Anders als von Arcandor-Finanzvorstand Rüdiger Günther dargestellt, besitze Arcandor offenbar keineswegs mehr ein Eigenkapital von rund 1,2 Mrd. Euro, berichtet die Zeitung weiter. Seit dem letzten Konzernabschluss im September 2008 habe sich der Bestand dem PwC-Gutachten zufolge auf 177 Mio. Euro verringert. Dem Konzern drohe damit neben der Zahlungsunfähigkeit auch die Überschuldung, sollte der Konsortialkredit bis zum 12. Juni nicht wunschgemäß verlängert werden.

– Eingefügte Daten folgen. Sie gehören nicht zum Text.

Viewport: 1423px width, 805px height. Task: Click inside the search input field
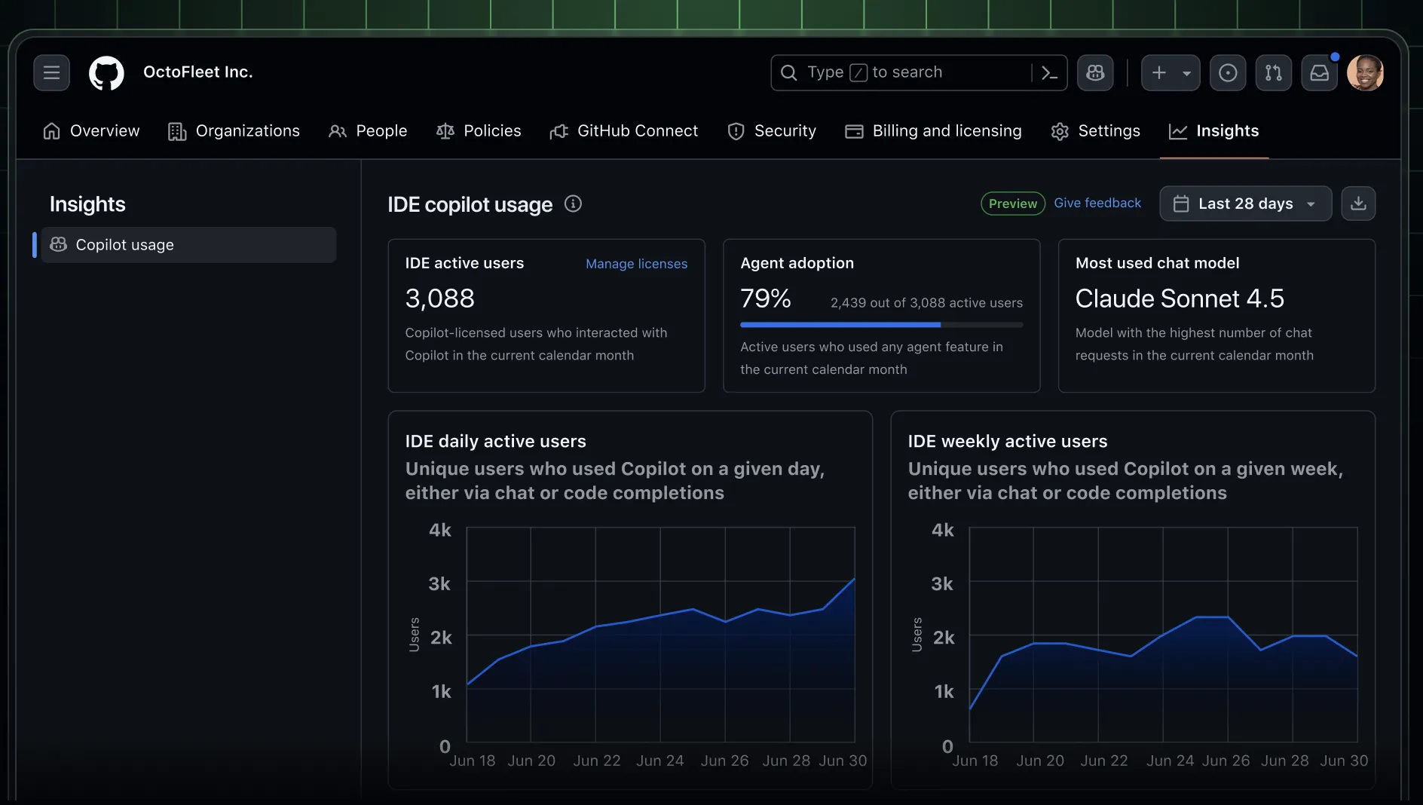tap(904, 72)
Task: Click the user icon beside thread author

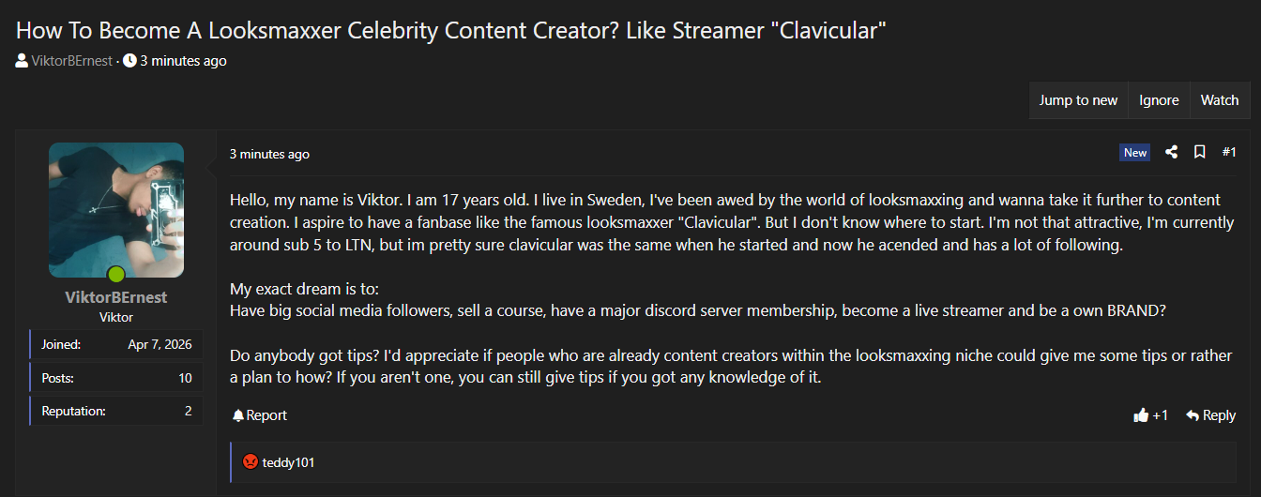Action: 22,61
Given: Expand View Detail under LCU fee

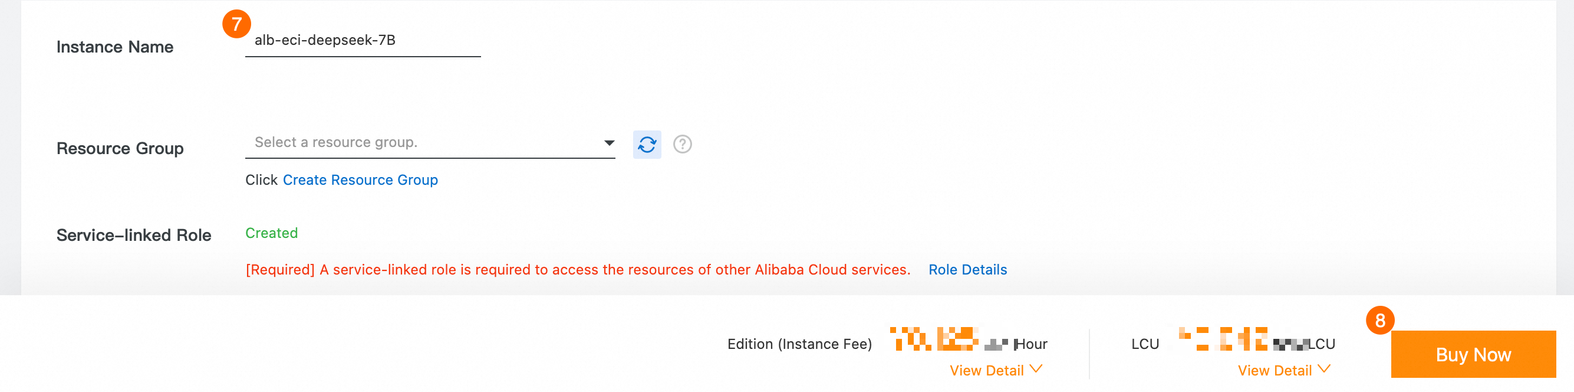Looking at the screenshot, I should (x=1283, y=370).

Dem PwC-Papier zufolge rutschte der Betriebsgewinn (Ebit) von Oktober bis März auf minus 360 Mio. Euro. Unter dem Strich lag der Verlust bei 603 Mio. Euro nach einem Minus von 256 Mio. Euro im Vorjahreszeitraum. Ein Arcandor-Sprecher wollte die Zahlen gegenüber der Zeitung nicht kommentieren. Sie sollen erst am 18. Juni veröffentlicht werden.

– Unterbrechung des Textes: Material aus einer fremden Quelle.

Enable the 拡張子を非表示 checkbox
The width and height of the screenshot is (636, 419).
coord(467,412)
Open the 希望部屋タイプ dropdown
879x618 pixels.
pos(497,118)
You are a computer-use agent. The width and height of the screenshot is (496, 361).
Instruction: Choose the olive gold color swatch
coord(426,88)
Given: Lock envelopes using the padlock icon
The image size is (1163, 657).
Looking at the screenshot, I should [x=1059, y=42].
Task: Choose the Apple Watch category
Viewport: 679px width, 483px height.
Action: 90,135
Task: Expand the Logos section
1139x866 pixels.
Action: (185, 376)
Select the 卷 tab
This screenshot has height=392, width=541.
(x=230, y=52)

KPMG sieht Sanierungsfähigkeit
Laut einem Gutachten der Wirtschaftsprüfungsgesellschaft KPMG kann Arcandor gerettet werden. "Nach unserer Auffassung ist das uns vorgelegte Konzept schlüssig und nachvollziehbar. Das Unternehmen ist unter den im Konzept genannten Bedingungen sanierungsfähig", zitiert die "Welt" aus dem Papier.
Die Kredit gebenden Banken hatten die Untersuchung dem Bericht zufolge in Auftrag gegebenen. Mit dem Gutachten solle überprüft werden, ob das von der Beratungsgesellschaft Roland Berger ausgearbeitete und von Arcandor-Chef Karl-Gerhard Eick vorgestellte Sanierungskonzept erfolgversprechend ist.
Voraussetzung für eine dauerhafte Sanierung seien laut KPMG beispielsweise "Beiträge Dritter", also vor allem der Verzicht von Lieferanten oder Vermietern auf Teile von Zahlungen. Auch Projekte wie der Verkauf der drei Premium-Warenhäuser KaDeWe, Alsterhaus und Oberpollinger innerhalb von drei Jahren seien notwendig.